How to A/B test prompts after a model update
When a provider ships a new snapshot, your existing prompts may behave differently — sometimes better, sometimes worse. The disciplined A/B process: (1) Freeze your eval suite first. Don't change prompts and the model at the same time; you won't be able to attribute the deltas. Run the *exact same* prompts on old and new snapshot, score both, document the per-prompt deltas. (2) Identify prompts that regressed. Sort by score drop. Investigate the top 10–20 regressions manually — read the actual outputs side-by-side.

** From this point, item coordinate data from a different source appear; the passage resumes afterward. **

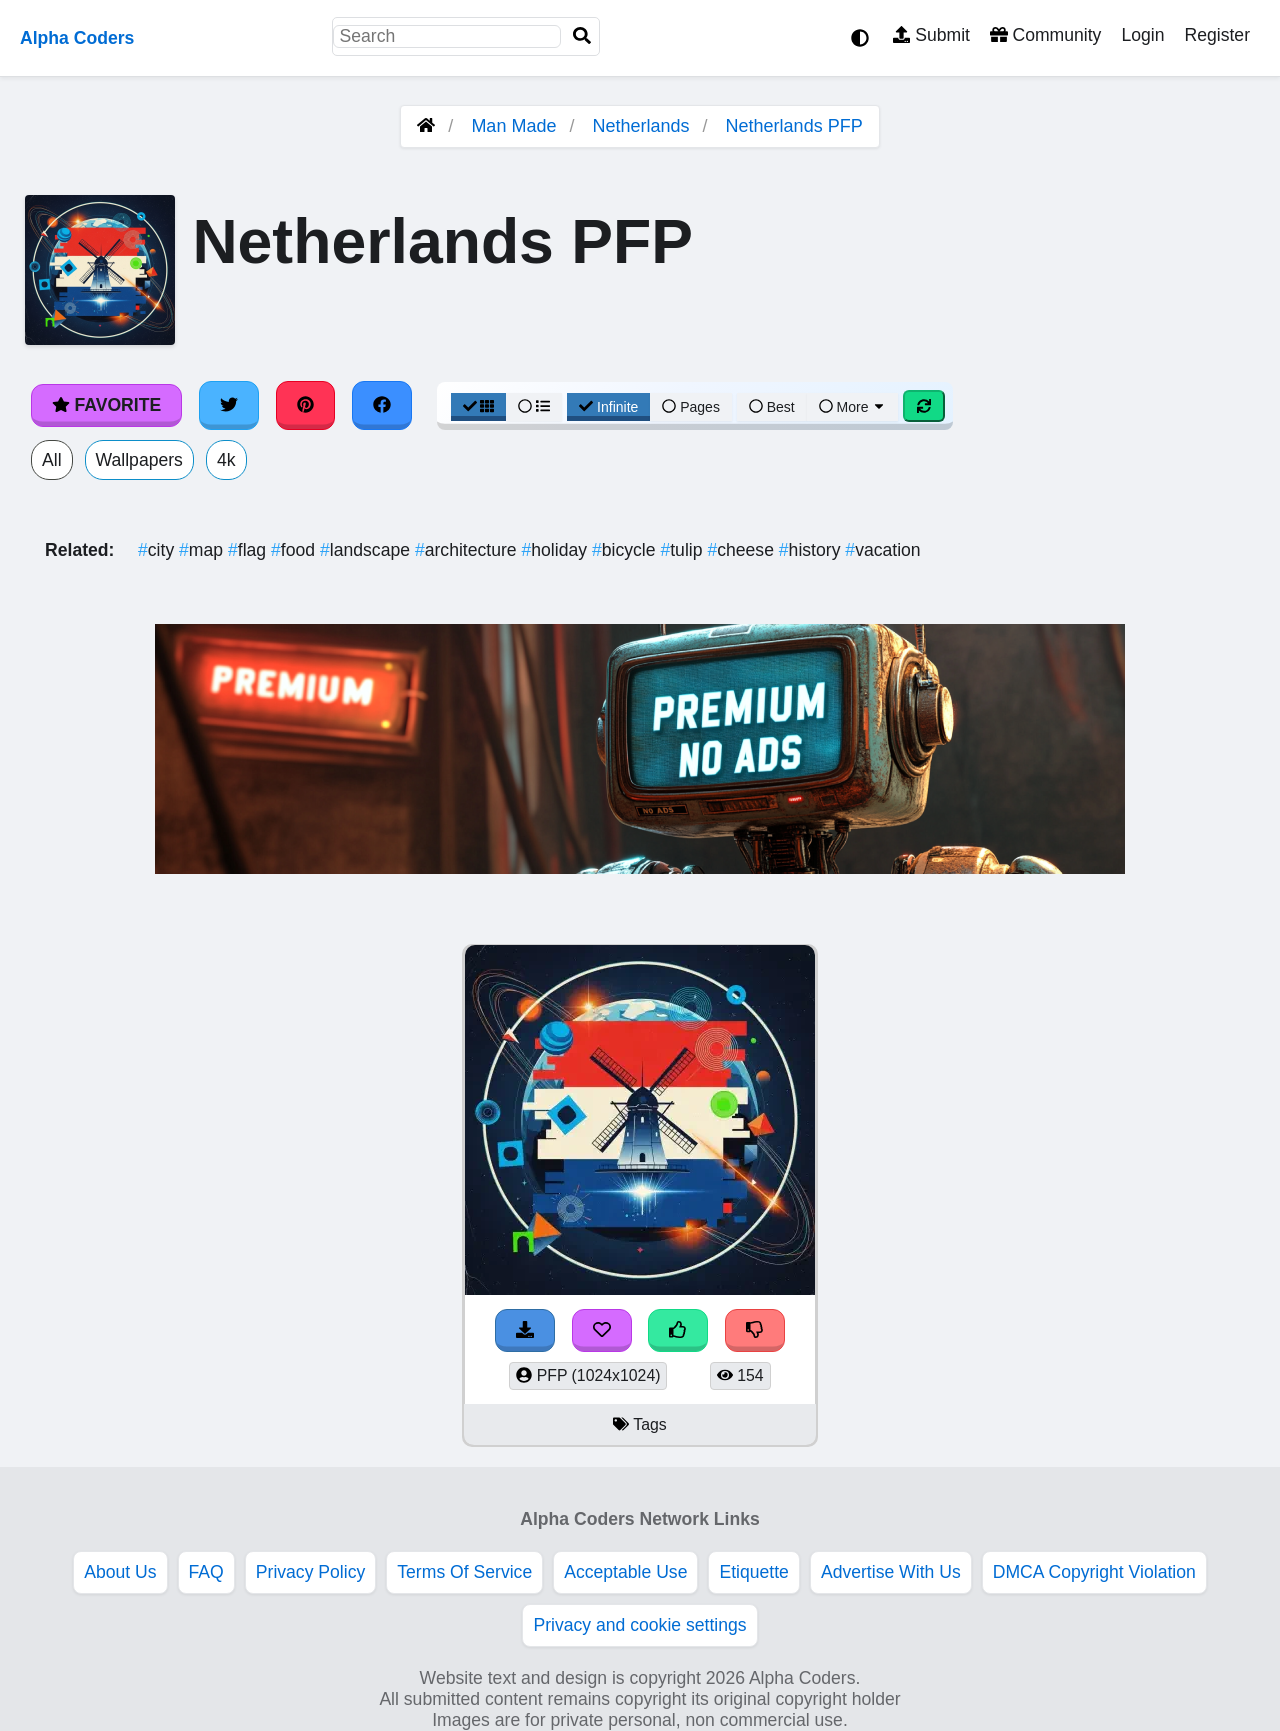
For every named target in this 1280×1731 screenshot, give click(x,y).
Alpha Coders (77, 38)
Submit (931, 35)
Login (1142, 35)
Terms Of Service (464, 1572)
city (158, 550)
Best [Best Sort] (772, 407)
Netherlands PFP (794, 126)
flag (249, 550)
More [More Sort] (853, 407)
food (295, 550)
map (203, 550)
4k (226, 460)
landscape (367, 550)
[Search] (582, 36)
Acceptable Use (625, 1572)
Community (1045, 35)
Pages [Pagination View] (691, 407)
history (812, 550)
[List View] (534, 407)
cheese (742, 550)
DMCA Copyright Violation (1094, 1572)
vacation (882, 550)
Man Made (513, 126)
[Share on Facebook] (382, 405)
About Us (120, 1572)
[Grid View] (479, 407)
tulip (683, 550)
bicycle (626, 550)
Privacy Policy (311, 1572)
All (52, 460)
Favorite (106, 405)
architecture (468, 550)
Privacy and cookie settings (639, 1625)
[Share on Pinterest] (306, 405)
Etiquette (753, 1572)
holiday (557, 550)
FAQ (206, 1572)
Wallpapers (139, 460)
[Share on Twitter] (229, 405)
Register (1217, 35)
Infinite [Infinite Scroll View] (608, 407)
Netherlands (640, 126)
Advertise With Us (891, 1572)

Often you'll find the new snapshot is responding differently to specific phrasings (e.g., "be concise" now produces 2-sentence answers where before it produced 5).
(3) Generate prompt variants for regressions. For each regressing prompt, draft 2–3 alternative phrasings. Use the new snapshot to score each variant. (4) Statistical A/B per variant. Run each variant N=50–200 times against the new snapshot, compute pass-rate confidence intervals, pick the winner. Use sequential testing (mSPRT) if you want to peek without inflating false-positive rate. (5) Ship the winning variants in a versioned prompt registry (LangSmith, PromptLayer, or your own). Log prompt-version + model-snapshot on every production request. (6) Continue daily monitoring on the new prompt + new snapshot combination.
Tools: Promptfoo or DeepEval for the offline A/B harness. LangSmith or PromptLayer for prompt versioning. ModelWatch for the post-rollout drift monitoring on the model itself.